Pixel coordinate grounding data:
◆ ◆ ◆ ◆

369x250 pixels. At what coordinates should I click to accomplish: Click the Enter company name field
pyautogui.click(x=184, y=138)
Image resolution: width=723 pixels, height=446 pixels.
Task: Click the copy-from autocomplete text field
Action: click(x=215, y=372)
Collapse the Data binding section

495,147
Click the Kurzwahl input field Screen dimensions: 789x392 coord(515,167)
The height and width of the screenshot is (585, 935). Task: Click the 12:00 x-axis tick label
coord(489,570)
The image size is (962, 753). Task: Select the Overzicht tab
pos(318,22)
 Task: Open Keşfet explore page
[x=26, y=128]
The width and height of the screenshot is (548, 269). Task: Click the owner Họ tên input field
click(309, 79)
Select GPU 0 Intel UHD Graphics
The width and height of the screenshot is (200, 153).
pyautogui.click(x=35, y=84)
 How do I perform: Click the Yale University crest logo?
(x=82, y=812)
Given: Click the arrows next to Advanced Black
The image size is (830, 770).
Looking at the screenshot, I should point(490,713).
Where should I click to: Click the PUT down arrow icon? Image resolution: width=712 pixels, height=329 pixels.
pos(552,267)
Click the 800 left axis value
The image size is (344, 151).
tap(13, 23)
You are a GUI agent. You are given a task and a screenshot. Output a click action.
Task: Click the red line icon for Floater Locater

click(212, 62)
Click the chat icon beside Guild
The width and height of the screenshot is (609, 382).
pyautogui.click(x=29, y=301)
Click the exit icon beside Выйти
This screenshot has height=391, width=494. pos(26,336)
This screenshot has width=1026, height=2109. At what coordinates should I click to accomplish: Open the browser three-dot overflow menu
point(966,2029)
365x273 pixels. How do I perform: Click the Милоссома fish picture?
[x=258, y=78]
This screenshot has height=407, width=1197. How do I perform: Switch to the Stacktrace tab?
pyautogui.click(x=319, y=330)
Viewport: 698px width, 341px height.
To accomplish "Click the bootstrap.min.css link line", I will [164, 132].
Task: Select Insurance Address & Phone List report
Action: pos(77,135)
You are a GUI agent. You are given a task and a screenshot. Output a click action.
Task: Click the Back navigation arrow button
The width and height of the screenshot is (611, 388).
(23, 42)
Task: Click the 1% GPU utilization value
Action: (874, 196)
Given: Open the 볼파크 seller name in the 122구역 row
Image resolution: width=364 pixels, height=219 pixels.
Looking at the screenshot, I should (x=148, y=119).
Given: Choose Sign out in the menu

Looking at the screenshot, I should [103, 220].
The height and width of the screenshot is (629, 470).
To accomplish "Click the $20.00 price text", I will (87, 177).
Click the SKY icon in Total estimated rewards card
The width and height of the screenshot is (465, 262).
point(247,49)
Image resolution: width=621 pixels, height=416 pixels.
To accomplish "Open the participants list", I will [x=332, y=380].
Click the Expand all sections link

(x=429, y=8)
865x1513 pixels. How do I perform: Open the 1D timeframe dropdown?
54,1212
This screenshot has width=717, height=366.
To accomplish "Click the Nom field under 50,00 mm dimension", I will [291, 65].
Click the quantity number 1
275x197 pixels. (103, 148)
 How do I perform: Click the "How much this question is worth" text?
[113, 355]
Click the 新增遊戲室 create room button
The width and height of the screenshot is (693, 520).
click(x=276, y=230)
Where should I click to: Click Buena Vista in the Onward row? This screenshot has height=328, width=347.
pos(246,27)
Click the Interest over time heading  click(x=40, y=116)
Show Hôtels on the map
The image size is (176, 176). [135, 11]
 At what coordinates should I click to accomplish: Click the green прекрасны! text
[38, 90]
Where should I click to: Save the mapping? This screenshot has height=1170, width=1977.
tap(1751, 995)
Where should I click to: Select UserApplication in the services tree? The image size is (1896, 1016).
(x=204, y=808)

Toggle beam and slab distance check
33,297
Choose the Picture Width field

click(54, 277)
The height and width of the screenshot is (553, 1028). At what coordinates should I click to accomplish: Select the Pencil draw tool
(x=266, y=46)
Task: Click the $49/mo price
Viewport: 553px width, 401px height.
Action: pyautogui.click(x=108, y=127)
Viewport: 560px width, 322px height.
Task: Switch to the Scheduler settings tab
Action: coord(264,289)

◆ ◆ ◆ ◆

• TASK REQUIREMENTS
Please give the data again in full, exactly as written.

• ANSWER
369x250 pixels. At what coordinates should I click to accomplish: Click the Enter company name field
pyautogui.click(x=184, y=138)
Image resolution: width=723 pixels, height=446 pixels.
Task: Click the copy-from autocomplete text field
Action: click(x=215, y=372)
Collapse the Data binding section

495,147
Click the Kurzwahl input field Screen dimensions: 789x392 coord(515,167)
The height and width of the screenshot is (585, 935). Task: Click the 12:00 x-axis tick label
coord(489,570)
The image size is (962, 753). Task: Select the Overzicht tab
pos(318,22)
 Task: Open Keşfet explore page
[x=26, y=128]
The width and height of the screenshot is (548, 269). Task: Click the owner Họ tên input field
click(309, 79)
Select GPU 0 Intel UHD Graphics
The width and height of the screenshot is (200, 153).
pyautogui.click(x=35, y=84)
 How do I perform: Click the Yale University crest logo?
(x=82, y=812)
Given: Click the arrows next to Advanced Black
The image size is (830, 770).
Looking at the screenshot, I should point(490,713).
Where should I click to: Click the PUT down arrow icon? Image resolution: width=712 pixels, height=329 pixels.
pos(552,267)
Click the 800 left axis value
The image size is (344, 151).
tap(13, 23)
You are a GUI agent. You are given a task and a screenshot. Output a click action.
Task: Click the red line icon for Floater Locater

click(212, 62)
Click the chat icon beside Guild
The width and height of the screenshot is (609, 382).
pyautogui.click(x=29, y=301)
Click the exit icon beside Выйти
This screenshot has height=391, width=494. pos(26,336)
This screenshot has width=1026, height=2109. At what coordinates should I click to accomplish: Open the browser three-dot overflow menu
point(966,2029)
365x273 pixels. How do I perform: Click the Милоссома fish picture?
[x=258, y=78]
This screenshot has height=407, width=1197. How do I perform: Switch to the Stacktrace tab?
pyautogui.click(x=319, y=330)
Viewport: 698px width, 341px height.
To accomplish "Click the bootstrap.min.css link line", I will [164, 132].
Task: Select Insurance Address & Phone List report
Action: pos(77,135)
You are a GUI agent. You are given a task and a screenshot. Output a click action.
Task: Click the Back navigation arrow button
The width and height of the screenshot is (611, 388).
(23, 42)
Task: Click the 1% GPU utilization value
Action: (874, 196)
Given: Open the 볼파크 seller name in the 122구역 row
Image resolution: width=364 pixels, height=219 pixels.
Looking at the screenshot, I should (x=148, y=119).
Given: Choose Sign out in the menu

Looking at the screenshot, I should [103, 220].
The height and width of the screenshot is (629, 470).
To accomplish "Click the $20.00 price text", I will (87, 177).
Click the SKY icon in Total estimated rewards card
The width and height of the screenshot is (465, 262).
point(247,49)
Image resolution: width=621 pixels, height=416 pixels.
To accomplish "Open the participants list", I will [x=332, y=380].
Click the Expand all sections link

(x=429, y=8)
865x1513 pixels. How do I perform: Open the 1D timeframe dropdown?
54,1212
This screenshot has width=717, height=366.
To accomplish "Click the Nom field under 50,00 mm dimension", I will [291, 65].
Click the quantity number 1
275x197 pixels. (103, 148)
 How do I perform: Click the "How much this question is worth" text?
[113, 355]
Click the 新增遊戲室 create room button
The width and height of the screenshot is (693, 520).
click(x=276, y=230)
Where should I click to: Click Buena Vista in the Onward row? This screenshot has height=328, width=347.
pos(246,27)
Click the Interest over time heading  click(x=40, y=116)
Show Hôtels on the map
The image size is (176, 176). [135, 11]
 At what coordinates should I click to accomplish: Click the green прекрасны! text
[38, 90]
Where should I click to: Save the mapping? This screenshot has height=1170, width=1977.
tap(1751, 995)
Where should I click to: Select UserApplication in the services tree? The image size is (1896, 1016).
(x=204, y=808)

Toggle beam and slab distance check
33,297
Choose the Picture Width field

click(54, 277)
The height and width of the screenshot is (553, 1028). At what coordinates should I click to accomplish: Select the Pencil draw tool
(x=266, y=46)
Task: Click the $49/mo price
Viewport: 553px width, 401px height.
Action: pyautogui.click(x=108, y=127)
Viewport: 560px width, 322px height.
Task: Switch to the Scheduler settings tab
Action: coord(264,289)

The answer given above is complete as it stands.